____ GIVEN TEXT
A report from the Wall Street Journal says the ILA wants a six-year deal that includes a 77 percent pay increase for its 45,000 workers. But the union has kept its lips shut on what their full demands.
Such a port strike would be “highly disruptive” to the global supply chain just ahead of the holiday season, Maersk CEO Vincent Clerc told reporters at an event at the Port of Los Angeles on Aug. 27. These would include supply chain delays and cargo backlogs that would take nearly a week to clear out even if work stopped for just one day.
“If suddenly you create a big traffic jam because of a strike on a market as big and consequential as the U.S. East Coast and Gulf, it’s going to have serious ripple effects across not only the U.S., but across other geographies,” Clerc said.
President Daggett, who was an ILA member during the union’s previous strike in 1977, has global ambitions beyond the East and Gulf Coasts. In perhaps a bit of rhetoric designed to pressure negotiations, he said his next step after striking a new deal would be to form an alliance with “every dockworker union around the world” to combat the growth of automation projects at global ports.
“The only way we can fight this is by having this alliance,” said the brash ILA president. “Let’s say [Maersk] wants to go into Chile and build a fully automated terminal. Well, if that’s going to happen, this alliance now will kick in and we will shut down Maersk throughout the world…Now we might shut them down for three weeks to send them a strong message. None of your ships are going to move.”
Including the automation and economic concerns like wages and benefits, there’s a third sticking point in the negotiations surrounding “right of control” work, and whether the union is supposed to work in certain jurisdictions and situations.
“There’s a right of control issue here, because carriers and terminal operators believe that they relinquish all responsibility once a container is [moved] out of the terminal. We don’t believe that is the case,” Dennis Daggett said. “Now the economics are the sexy issue. That is what our members need and what they deserve. But for me personally, if we don’t resolve that issue, they can pay us $100 an hour, and it doesn’t matter. We won’t have jobs in the future.”
A major difference between the current negotiations and prior ILA-USMX talks is that the union wants agreements for all local contracts before a master deal is finalized.
In February, the ILA gave local unions a May 17 deadline to complete the bargaining talks at the individual ports. But that hit a major snag in some hubs that sent the wider negotiations to a standstill, namely the Port of Mobile, over the use of an automated gate that the younger Daggett called a “violation of the contract.”
________
____ GIVEN MATERIAL
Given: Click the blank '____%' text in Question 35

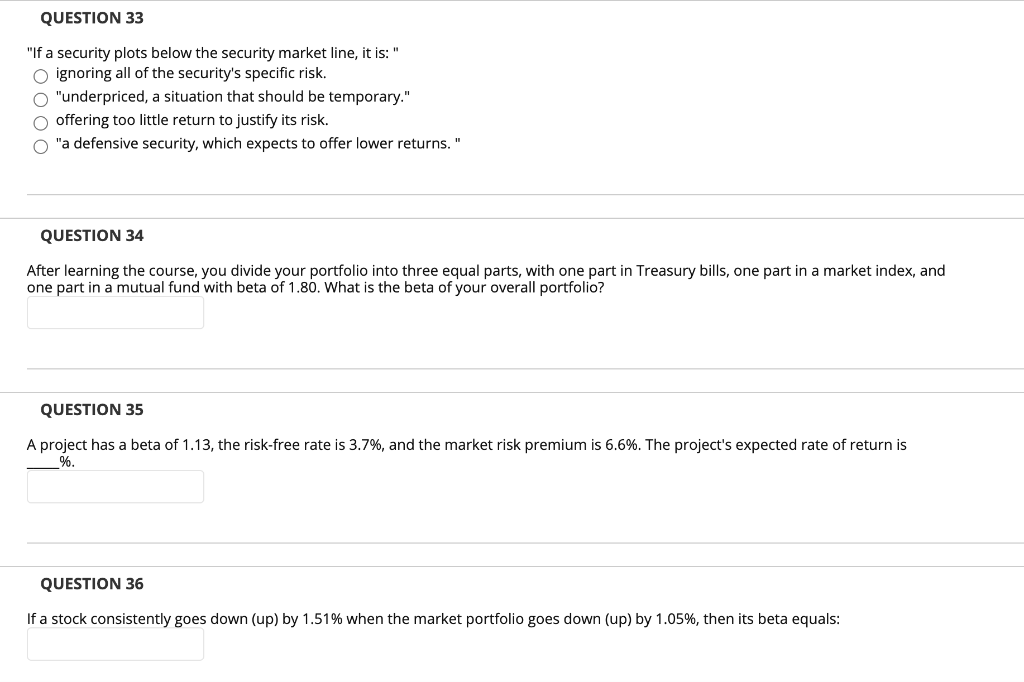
________
• TASK OBJECTIVE
Reproduce verbatim the stretch of the port strike text above from "A report from" through "their full demands.".

• PROBLEM SOLUTION
A report from the Wall Street Journal says the ILA wants a six-year deal that includes a 77 percent pay increase for its 45,000 workers. But the union has kept its lips shut on what their full demands.